Atteggiamento di preghiera

Atteggiamento di preghiera
Certamente il nostro atteggiamento nel pregare, dipende dal nostro esserne convinti.
Per alcuni il pregare naufraga nelle preghiere, che solo la bontà di Dio sa accogliere, perché lui sa di come siamo fatti.
Un altro atteggiamento, nel pregare, è il nostro conversare con il “Dio là” o con il “Dio qua”. Un Dio lontano o un Dio vicino, qui e ora. I salmi spesso si richiamano a un “Dio là”: “vieni (!) presto in mio aiuto!”. Anche le preghiere liturgiche troppo spesso si rivolgono a un “Dio là”: Vieni.
La dolce bellezza è il pregare al “Dio qua!”. Ci sente, ci ama, ci indica tutta la familiarità con lui, dal momento che noi, immedesimati in Gesù, con Gesù siamo immersi misteriosamente nella Trinità.
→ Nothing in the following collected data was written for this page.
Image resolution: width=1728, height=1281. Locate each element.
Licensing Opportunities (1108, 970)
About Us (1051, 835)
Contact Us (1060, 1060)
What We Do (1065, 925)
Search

Il “Dio qua” è la Trinità presente. Come? Non conosciamo il come, eppure accogliamo il “che cosa”, quel “che cosa” (una volta si chiamava l’essenza) che noi accettiamo felicemente, come è felice l’accogliere le confidenze dell’amico o dell’amante.
Il mistero divino, che nella preghiera viviamo intensamente, è la confidenza in Dio.
La rivelazione (Dio che si svela) per alcuni è un peso, cui si è obbligati a credere, pena l’eresia e il peccato. Per altri è la confidenza di Dio, non pena, ma tripudio. La Trinità è tripudio, felicità per i cristiani, perché essa è un passo più in là del credere a un Dio unico e personale. Felicità cristiana, per quell’aggiunta di confidenza di Dio, che né Ebrei né Muslim sanno accogliere e sanno godere.